__PROMPT__.
Rewrite the lines starting with the line that contains "Go to the previous page arrow" and going on through the end of the lines, switching "folder icon" to "folder button" and changing nothing else. Give only those lines, without the pictures.

__DATA SHOWN__.
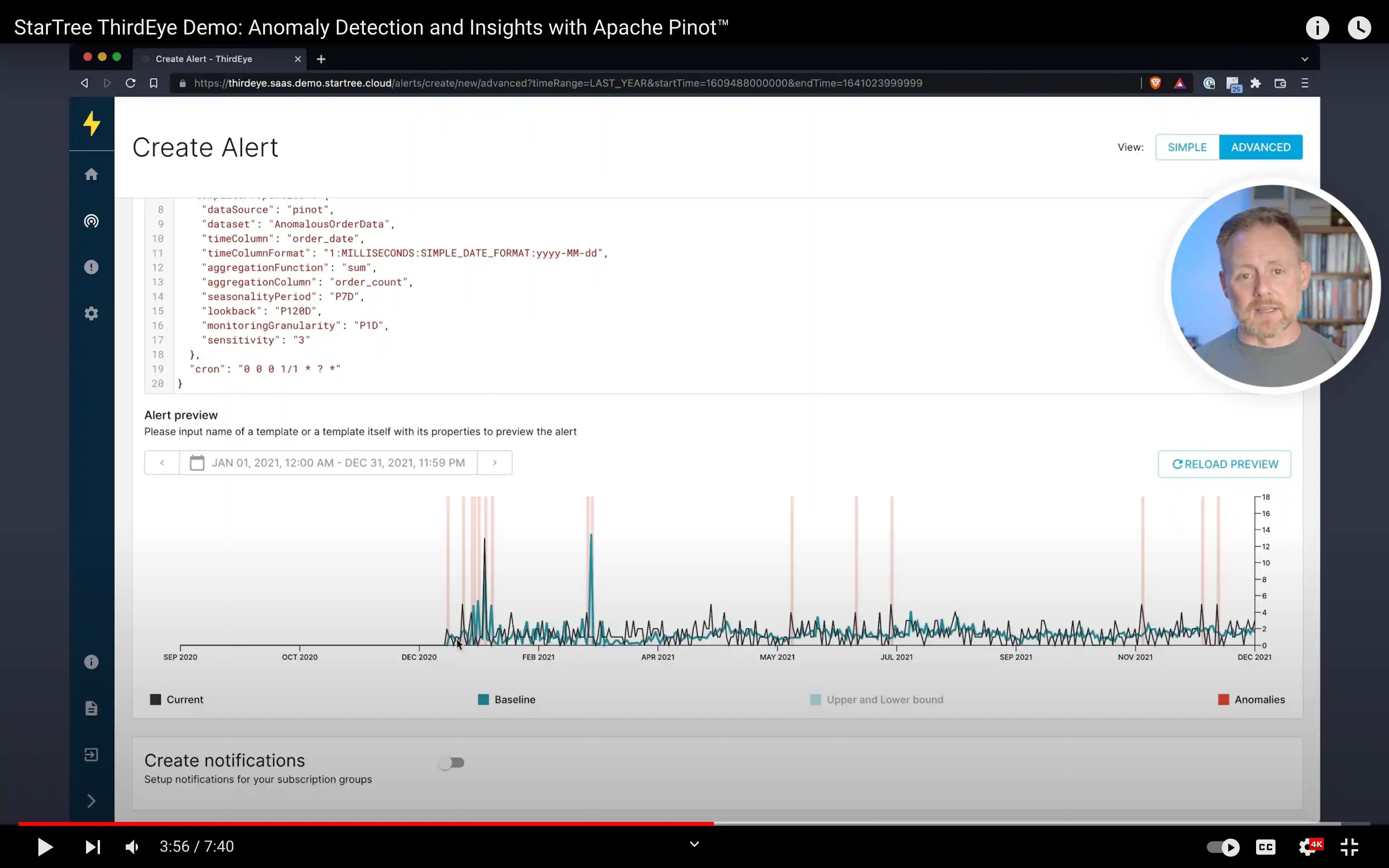Screen dimensions: 1389x868
Task: Click the Brave shield icon in address bar
Action: click(1155, 83)
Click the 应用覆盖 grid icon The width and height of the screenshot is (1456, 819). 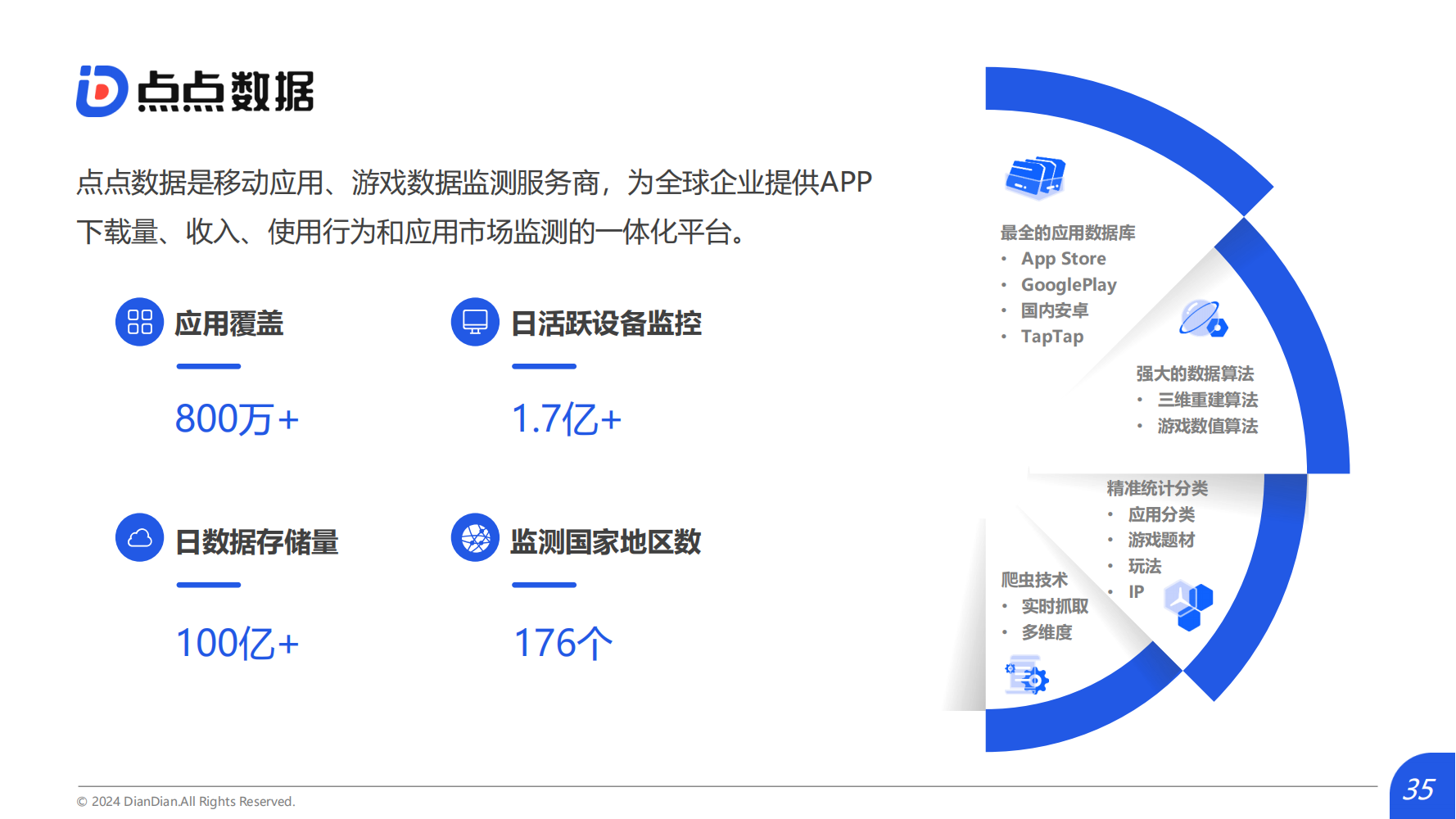tap(139, 322)
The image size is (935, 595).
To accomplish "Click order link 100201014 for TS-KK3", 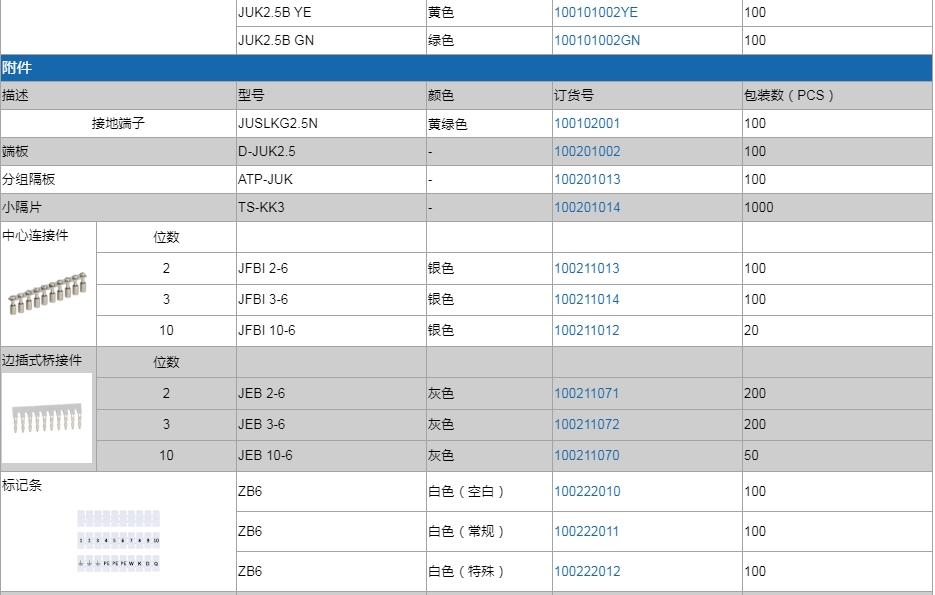I will [x=587, y=208].
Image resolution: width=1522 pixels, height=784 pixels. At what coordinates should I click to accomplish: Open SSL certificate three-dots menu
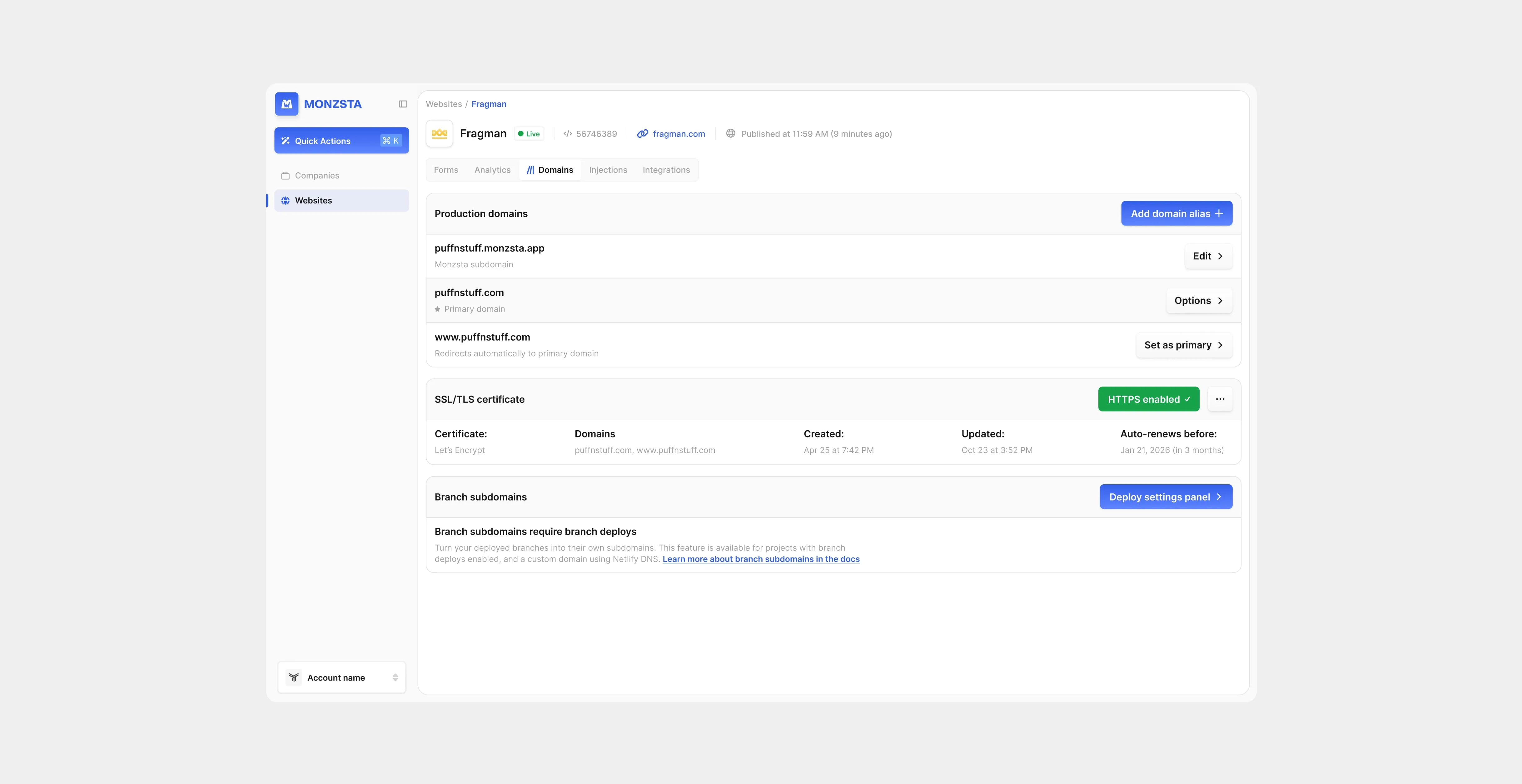1220,399
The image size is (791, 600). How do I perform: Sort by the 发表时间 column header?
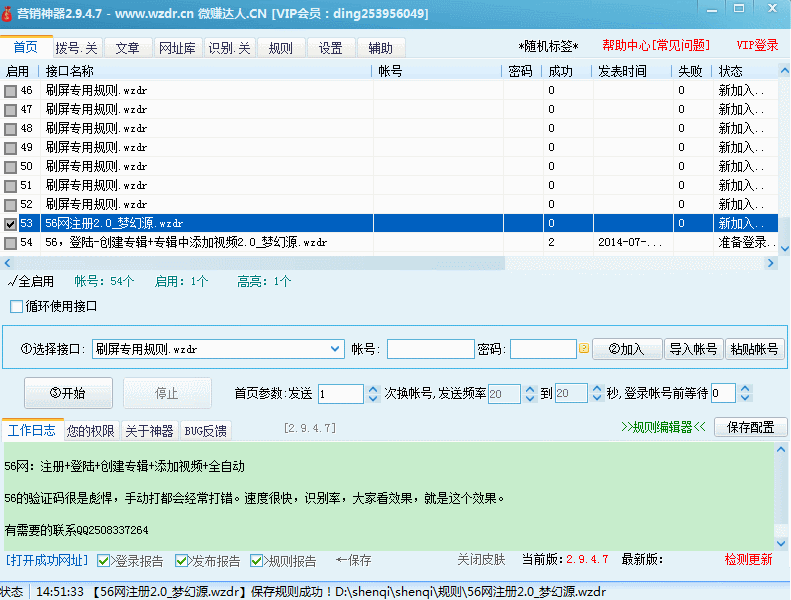point(622,71)
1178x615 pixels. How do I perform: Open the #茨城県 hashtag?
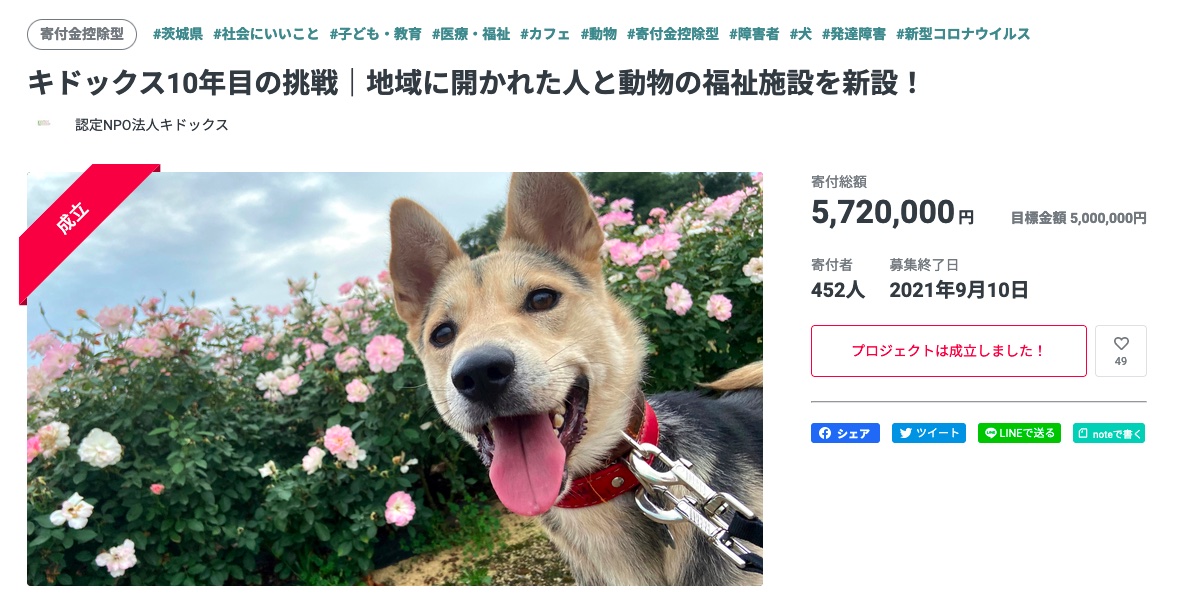pyautogui.click(x=177, y=34)
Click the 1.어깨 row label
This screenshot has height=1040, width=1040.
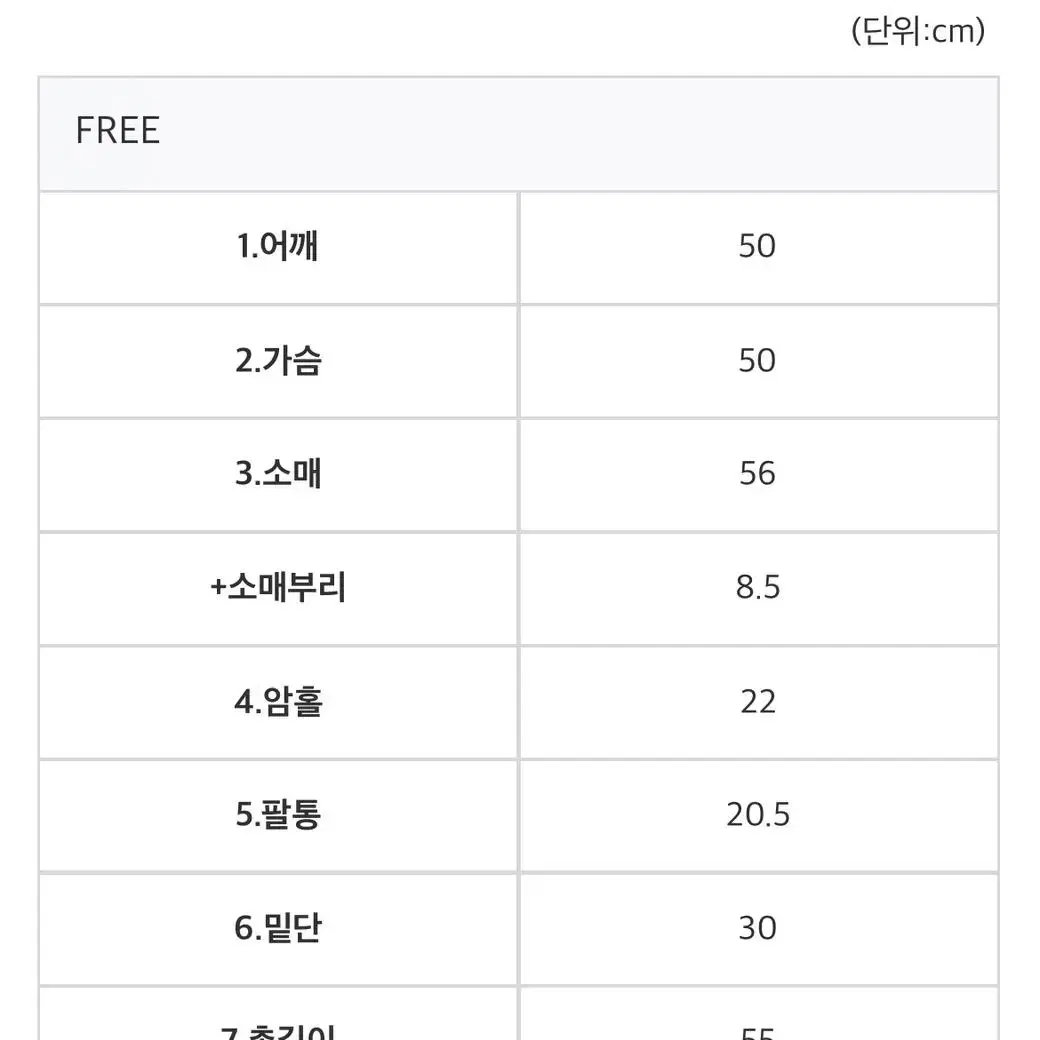(x=278, y=246)
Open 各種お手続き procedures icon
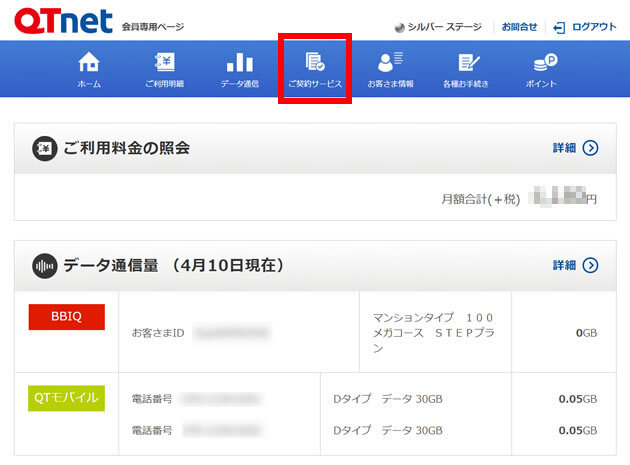This screenshot has height=465, width=630. click(466, 62)

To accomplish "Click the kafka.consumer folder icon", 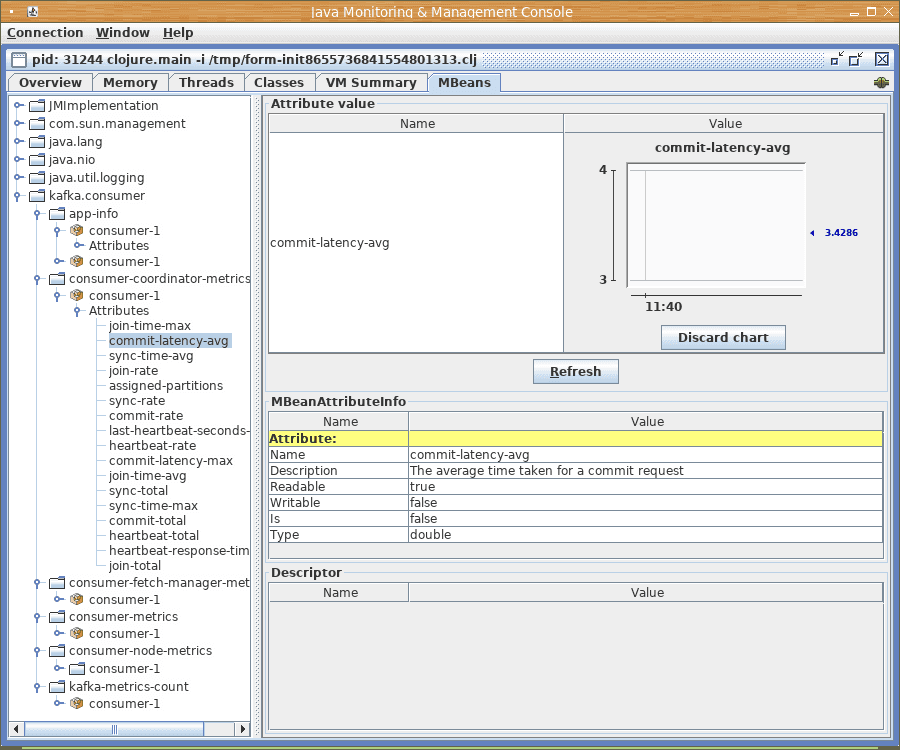I will [x=37, y=196].
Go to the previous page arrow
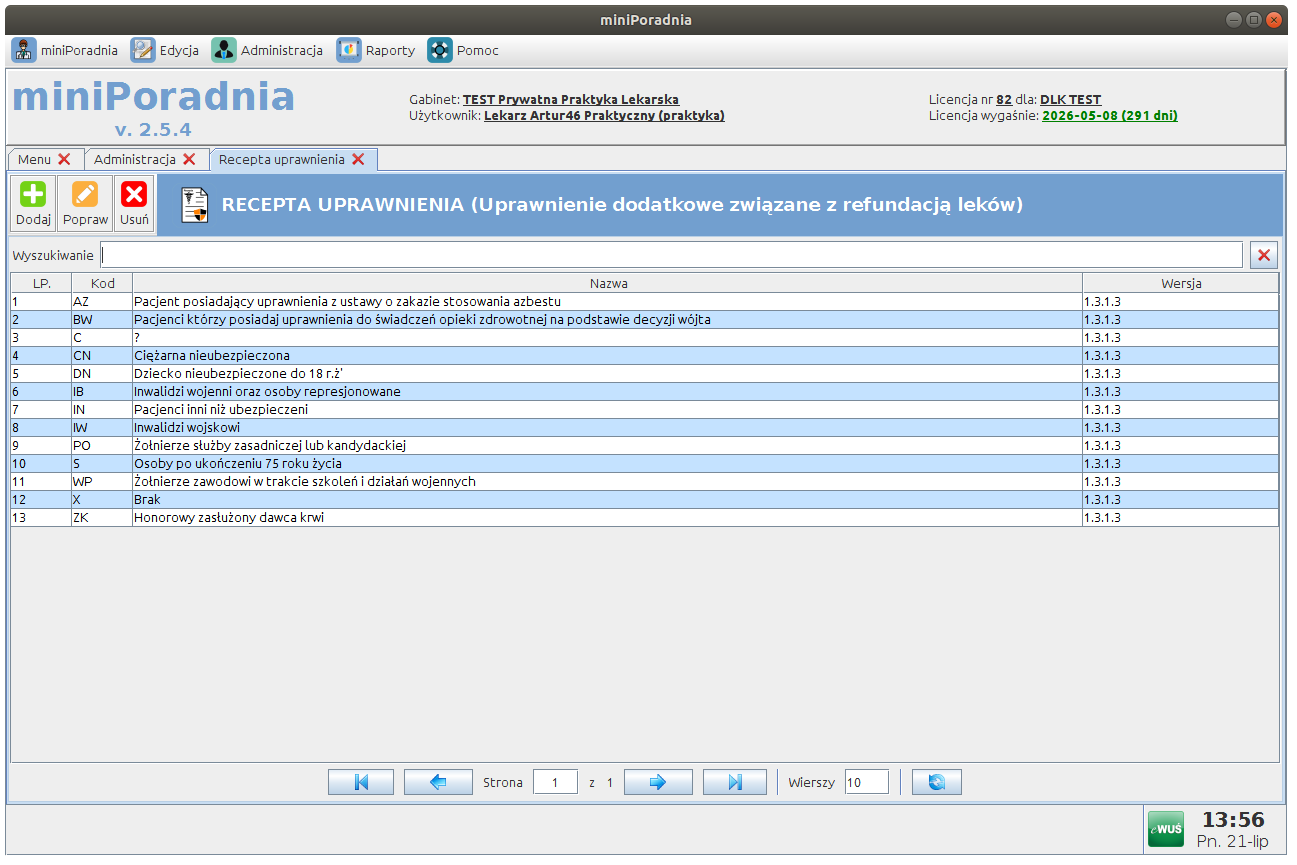 coord(438,782)
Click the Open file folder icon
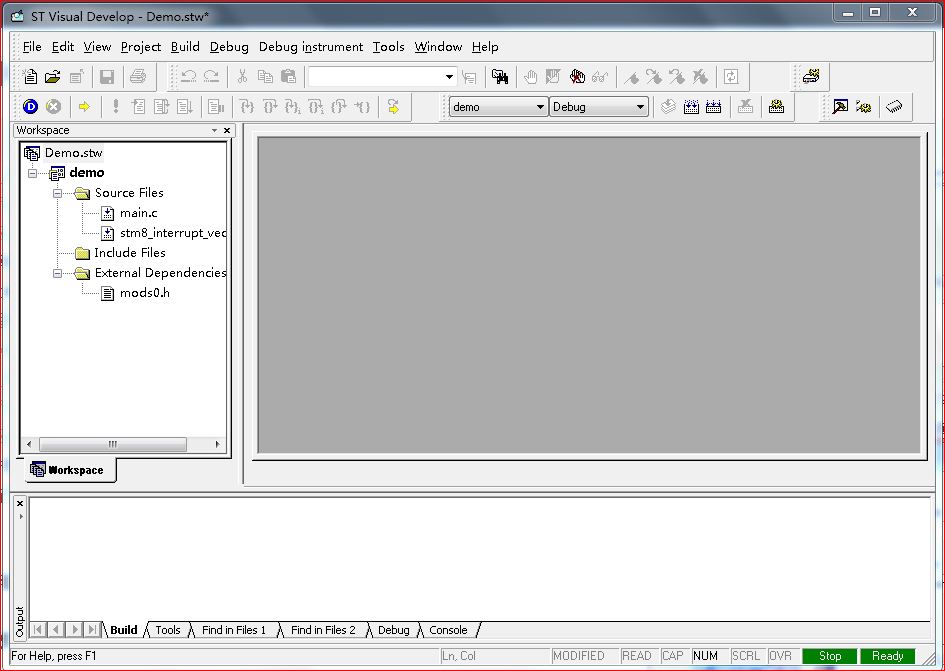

__COMPLETE RESPONSE__.
Go to the previous page arrow
 coord(438,782)
Click the Open file folder button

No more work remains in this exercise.